Dataset items
################
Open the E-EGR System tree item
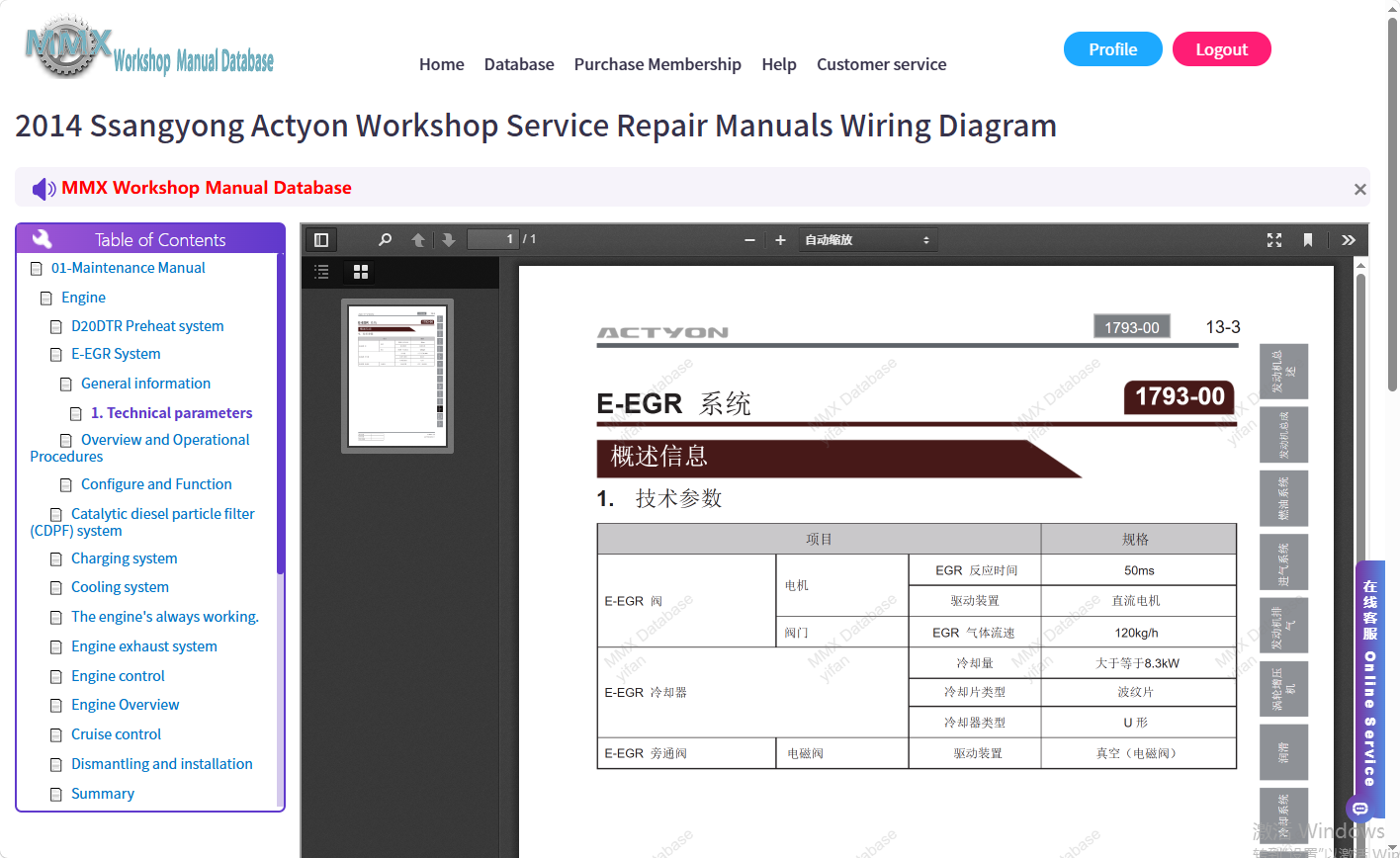Image resolution: width=1400 pixels, height=858 pixels. pyautogui.click(x=116, y=354)
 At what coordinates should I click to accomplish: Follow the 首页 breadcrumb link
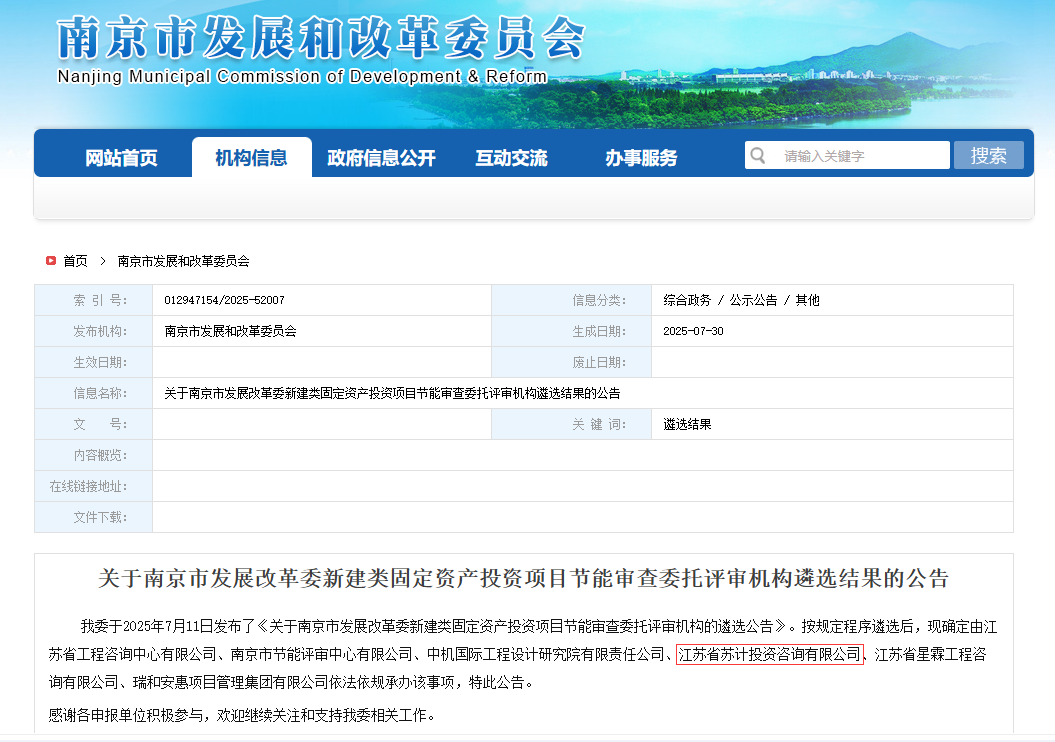(x=75, y=261)
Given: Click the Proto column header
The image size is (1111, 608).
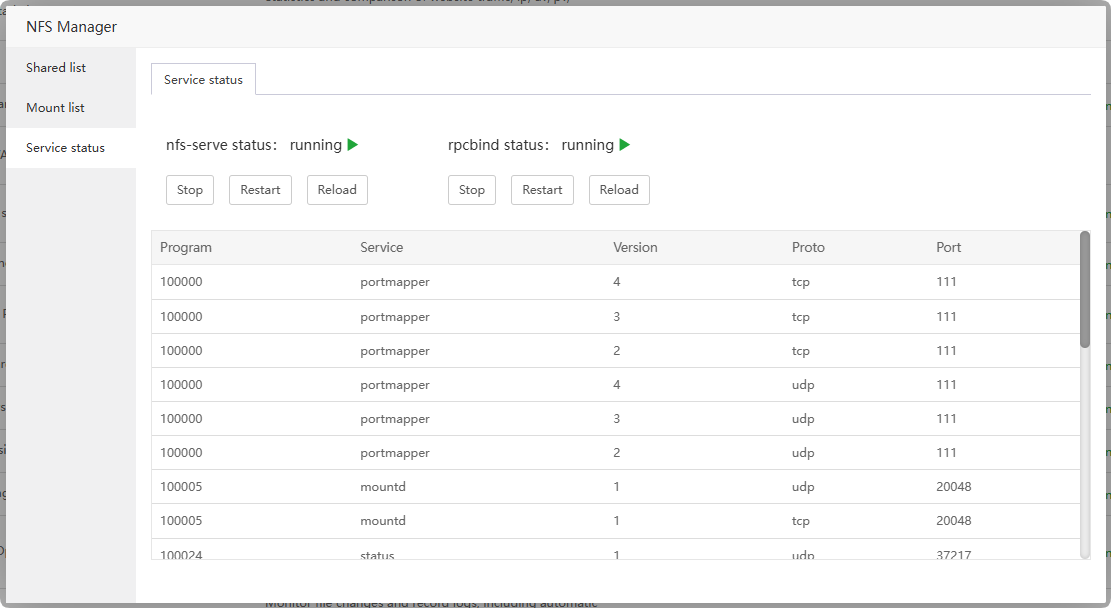Looking at the screenshot, I should 808,248.
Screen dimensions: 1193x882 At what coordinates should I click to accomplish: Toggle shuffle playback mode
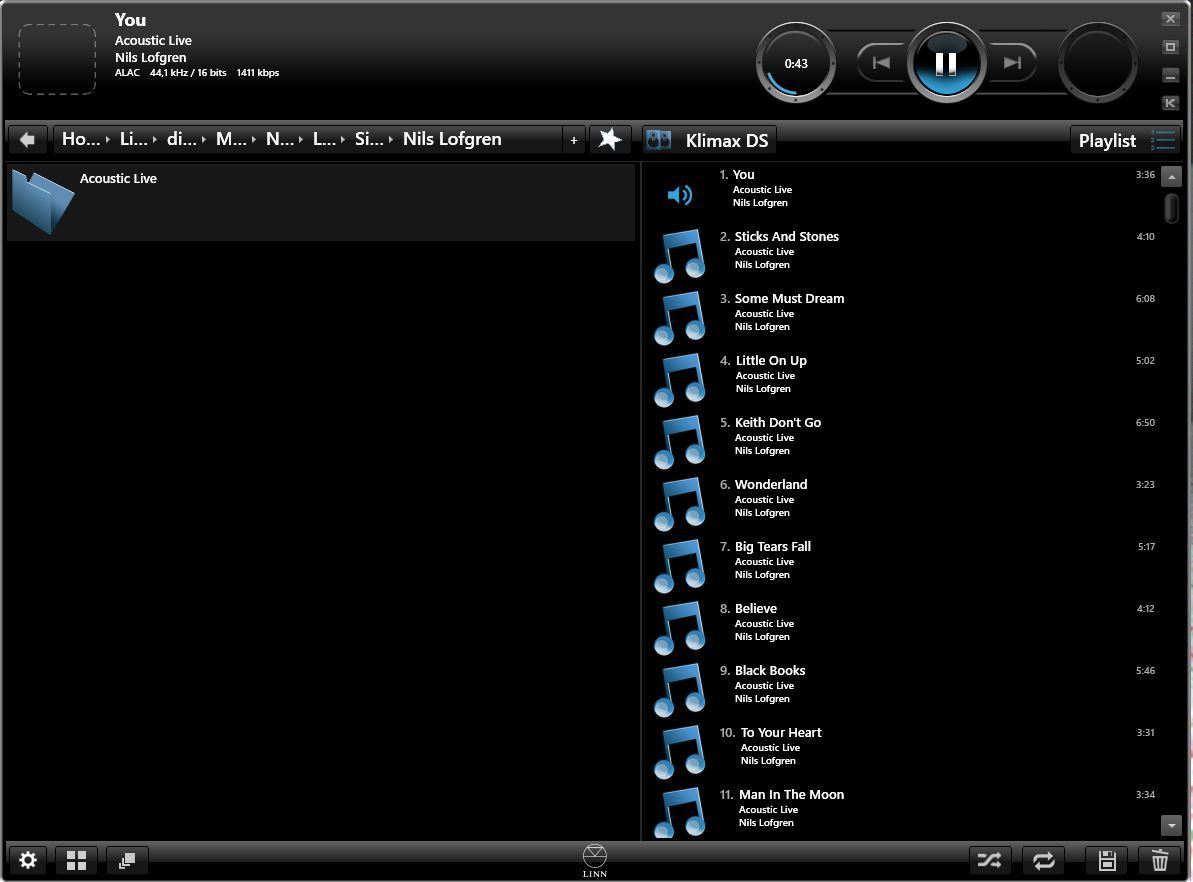pyautogui.click(x=989, y=860)
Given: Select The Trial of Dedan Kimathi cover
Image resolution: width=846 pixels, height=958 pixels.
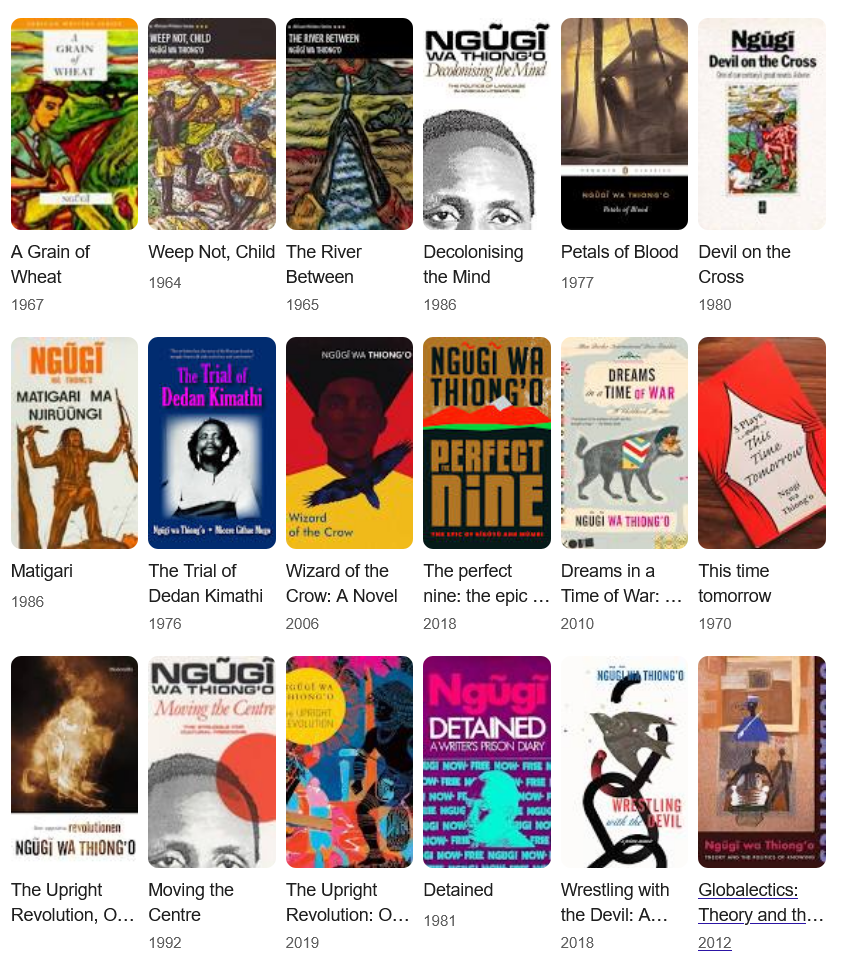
################
**EXERCISE INSTRUCTIONS**. Output the data above exactly. Drop every picture.

**ANSWER SPACE**.
Open the E-EGR System tree item
Image resolution: width=1400 pixels, height=858 pixels. pyautogui.click(x=116, y=354)
 At what coordinates should I click to accomplish: Follow the 首页 breadcrumb link
(x=75, y=261)
Given: Click the Proto column header
The image size is (1111, 608).
Looking at the screenshot, I should 808,248.
Screen dimensions: 1193x882 At what coordinates should I click to accomplish: Toggle shuffle playback mode
pyautogui.click(x=989, y=860)
Given: Select The Trial of Dedan Kimathi cover
Image resolution: width=846 pixels, height=958 pixels.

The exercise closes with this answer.